[Data drawn from a collection]

*****

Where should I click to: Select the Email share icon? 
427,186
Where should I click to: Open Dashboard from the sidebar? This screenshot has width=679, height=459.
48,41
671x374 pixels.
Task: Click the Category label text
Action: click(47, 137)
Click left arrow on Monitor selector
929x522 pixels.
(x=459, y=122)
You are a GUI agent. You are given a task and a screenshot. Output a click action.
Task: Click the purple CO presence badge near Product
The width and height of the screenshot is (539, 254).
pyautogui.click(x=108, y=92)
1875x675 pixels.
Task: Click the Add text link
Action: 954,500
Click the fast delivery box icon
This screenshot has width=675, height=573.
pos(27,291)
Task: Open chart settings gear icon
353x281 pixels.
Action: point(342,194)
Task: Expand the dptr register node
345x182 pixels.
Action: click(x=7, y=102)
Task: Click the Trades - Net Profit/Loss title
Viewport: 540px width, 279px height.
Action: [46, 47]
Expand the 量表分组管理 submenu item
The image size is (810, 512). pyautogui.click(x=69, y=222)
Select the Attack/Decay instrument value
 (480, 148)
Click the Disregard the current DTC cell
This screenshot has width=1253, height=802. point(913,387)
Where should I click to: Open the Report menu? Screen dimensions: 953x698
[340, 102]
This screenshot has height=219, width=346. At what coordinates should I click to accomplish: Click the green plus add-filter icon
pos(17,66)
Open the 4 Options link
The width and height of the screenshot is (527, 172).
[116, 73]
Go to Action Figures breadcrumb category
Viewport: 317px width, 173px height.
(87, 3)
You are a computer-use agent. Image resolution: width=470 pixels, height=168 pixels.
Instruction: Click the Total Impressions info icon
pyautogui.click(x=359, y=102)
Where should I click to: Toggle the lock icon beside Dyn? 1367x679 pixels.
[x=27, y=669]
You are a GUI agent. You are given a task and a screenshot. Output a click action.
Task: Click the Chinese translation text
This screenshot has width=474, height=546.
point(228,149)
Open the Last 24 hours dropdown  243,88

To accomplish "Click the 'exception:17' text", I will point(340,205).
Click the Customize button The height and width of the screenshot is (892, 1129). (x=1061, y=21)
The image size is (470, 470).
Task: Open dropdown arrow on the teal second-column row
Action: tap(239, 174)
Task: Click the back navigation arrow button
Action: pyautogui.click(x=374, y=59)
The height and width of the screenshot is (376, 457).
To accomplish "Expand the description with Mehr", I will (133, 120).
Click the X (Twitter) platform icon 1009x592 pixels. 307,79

*****

▶ **What you have to do**
Arrange every line of the records above as a Markdown table with the columns No. and Line. Number the rows in order and leave out blank lines.

▶ **The response**
| No. | Line |
|---|---|
| 1 | Where should I click to: Select the Email share icon?  |
| 2 | 427,186 |
| 3 | Where should I click to: Open Dashboard from the sidebar? This screenshot has width=679, height=459. |
| 4 | 48,41 |
| 5 | 671x374 pixels. |
| 6 | Task: Click the Category label text |
| 7 | Action: click(47, 137) |
| 8 | Click left arrow on Monitor selector |
| 9 | 929x522 pixels. |
| 10 | (x=459, y=122) |
| 11 | You are a GUI agent. You are given a task and a screenshot. Output a click action. |
| 12 | Task: Click the purple CO presence badge near Product |
| 13 | The width and height of the screenshot is (539, 254). |
| 14 | pyautogui.click(x=108, y=92) |
| 15 | 1875x675 pixels. |
| 16 | Task: Click the Add text link |
| 17 | Action: 954,500 |
| 18 | Click the fast delivery box icon |
| 19 | This screenshot has width=675, height=573. |
| 20 | pos(27,291) |
| 21 | Task: Open chart settings gear icon |
| 22 | 353x281 pixels. |
| 23 | Action: point(342,194) |
| 24 | Task: Expand the dptr register node |
| 25 | 345x182 pixels. |
| 26 | Action: click(x=7, y=102) |
| 27 | Task: Click the Trades - Net Profit/Loss title |
| 28 | Viewport: 540px width, 279px height. |
| 29 | Action: [46, 47] |
| 30 | Expand the 量表分组管理 submenu item |
| 31 | The image size is (810, 512). pyautogui.click(x=69, y=222) |
| 32 | Select the Attack/Decay instrument value |
| 33 |  (480, 148) |
| 34 | Click the Disregard the current DTC cell |
| 35 | This screenshot has width=1253, height=802. point(913,387) |
| 36 | Where should I click to: Open the Report menu? Screen dimensions: 953x698 |
| 37 | [340, 102] |
| 38 | This screenshot has height=219, width=346. At what coordinates should I click to accomplish: Click the green plus add-filter icon |
| 39 | pos(17,66) |
| 40 | Open the 4 Options link |
| 41 | The width and height of the screenshot is (527, 172). |
| 42 | [116, 73] |
| 43 | Go to Action Figures breadcrumb category |
| 44 | Viewport: 317px width, 173px height. |
| 45 | (87, 3) |
| 46 | You are a computer-use agent. Image resolution: width=470 pixels, height=168 pixels. |
| 47 | Instruction: Click the Total Impressions info icon |
| 48 | pyautogui.click(x=359, y=102) |
| 49 | Where should I click to: Toggle the lock icon beside Dyn? 1367x679 pixels. |
| 50 | [x=27, y=669] |
| 51 | You are a GUI agent. You are given a task and a screenshot. Output a click action. |
| 52 | Task: Click the Chinese translation text |
| 53 | This screenshot has width=474, height=546. |
| 54 | point(228,149) |
| 55 | Open the Last 24 hours dropdown  243,88 |
| 56 | To accomplish "Click the 'exception:17' text", I will point(340,205). |
| 57 | Click the Customize button The height and width of the screenshot is (892, 1129). (x=1061, y=21) |
| 58 | The image size is (470, 470). |
| 59 | Task: Open dropdown arrow on the teal second-column row |
| 60 | Action: tap(239, 174) |
| 61 | Task: Click the back navigation arrow button |
| 62 | Action: pyautogui.click(x=374, y=59) |
| 63 | The height and width of the screenshot is (376, 457). |
| 64 | To accomplish "Expand the description with Mehr", I will (133, 120). |
| 65 | Click the X (Twitter) platform icon 1009x592 pixels. 307,79 |